_Short problem_
Summarize the forum thread below in two sentences.

_Extract to read_
I am a proud catholic but this will always be a stain on the institution until real reforms, criminal prosecutions and other steps are implemented. I hate to hear any of the bishops condemn this behavior after this report was released only because I know that if it were truly condemned these pedophiles would’ve been turned over to the authorities. The church has got to stop protecting criminals.


----------



## meka72 (Aug 16, 2018)

@Kimbosheart, unfortunately I think large institutions of any type become focused on protecting the institution and less on doing what’s right.


----------



## Guapa1 (Aug 16, 2018)

I couldn't get past the first sentence. May they all rot in the deepest, hottest pits of hell.


----------



## intellectualuva (Aug 16, 2018)

Awful. Those poor children. I wonder if they can sue.


----------



## theRaven (Aug 16, 2018)

I was just listening to an interview on Democracy Now with the two men who were sexually abused. I'm glad they came forward and told their story, but I'm angered at how these priests were moved around instead of sent to court then prison. 

The first man interviewed stated a priest cannot steal money from the Catholic Church and not become charged, BUT a priest can steal a child's innocence and remain protected.


----------



## dyh080 (Aug 16, 2018)

_Records shown_

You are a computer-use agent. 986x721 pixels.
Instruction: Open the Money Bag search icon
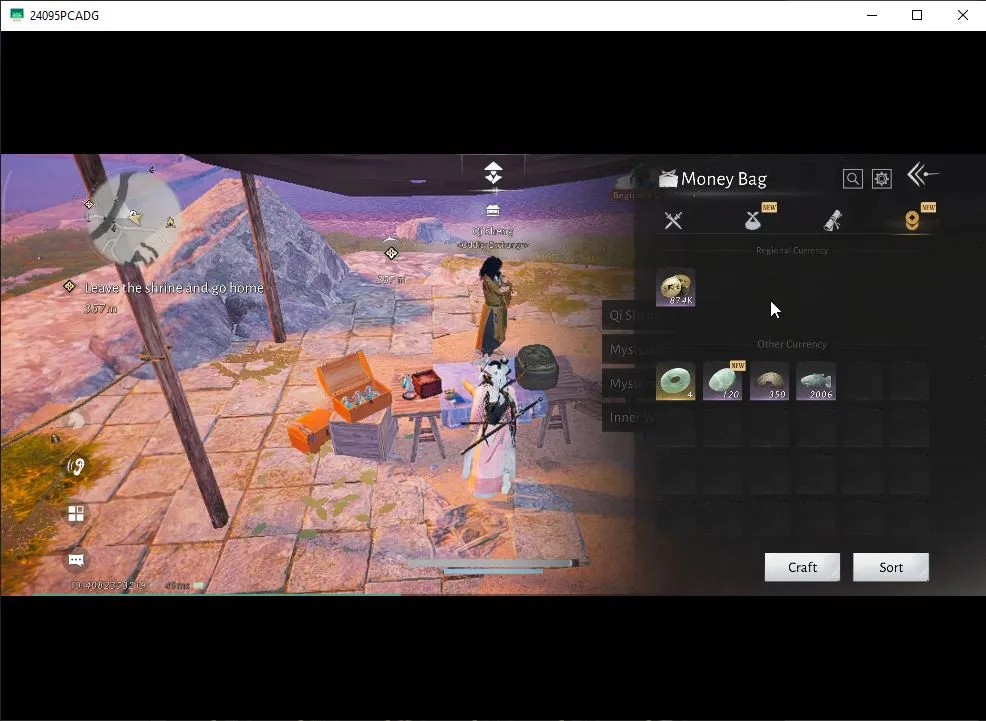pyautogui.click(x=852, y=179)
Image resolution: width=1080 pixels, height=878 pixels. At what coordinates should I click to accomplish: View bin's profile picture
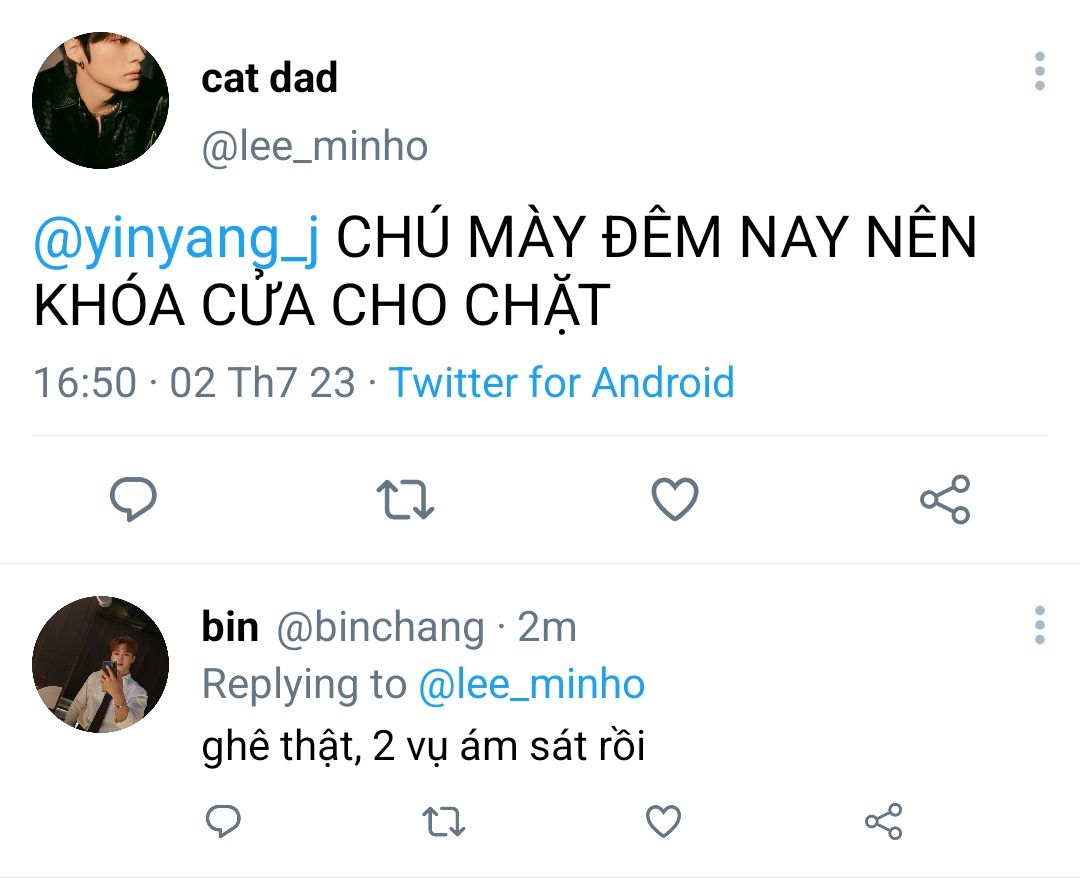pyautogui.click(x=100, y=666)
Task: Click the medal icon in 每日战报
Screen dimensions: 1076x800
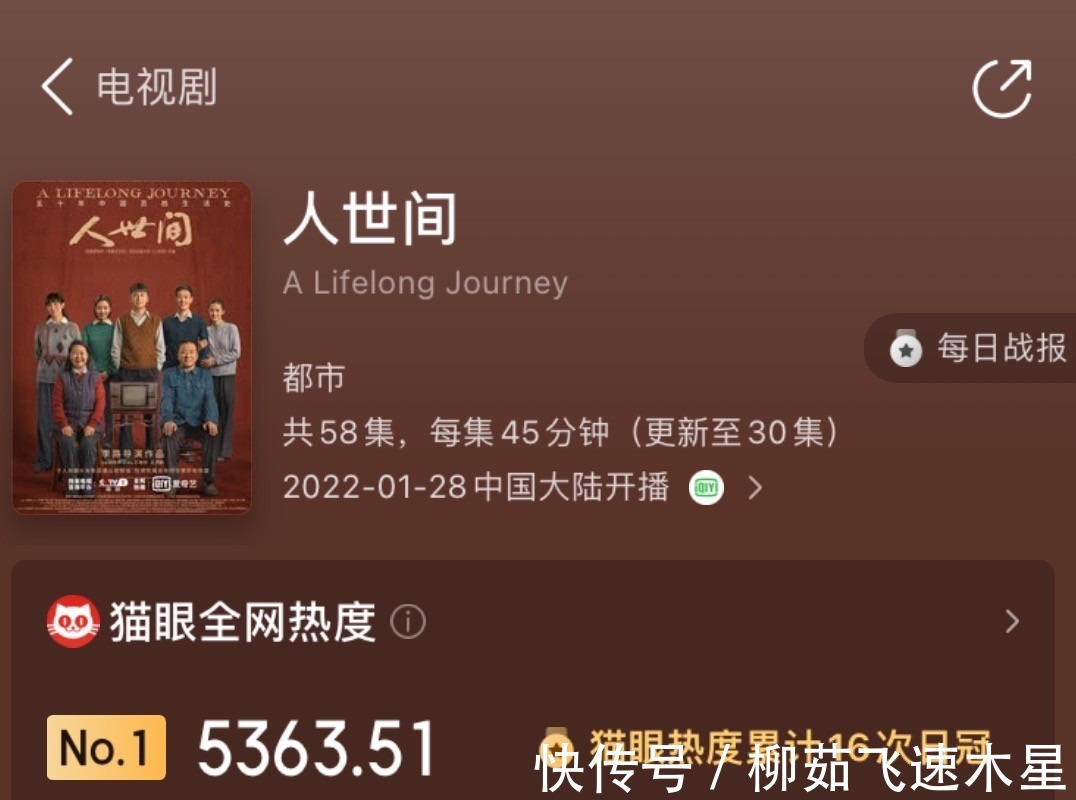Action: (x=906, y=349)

_Completed exercise_
Posters react to a report on abuse within the Catholic Church: one self-described proud Catholic calls for reforms and criminal prosecutions and says the church must stop protecting criminals, while another replies that large institutions of any type tend to protect themselves rather than do what's right. Others express disgust and pity for the children, one wonders whether they can sue, and one, angered that the priests were moved around instead of prosecuted, recounts an interview in which an abused man said a priest who steals money is charged but one who steals a child's innocence stays protected.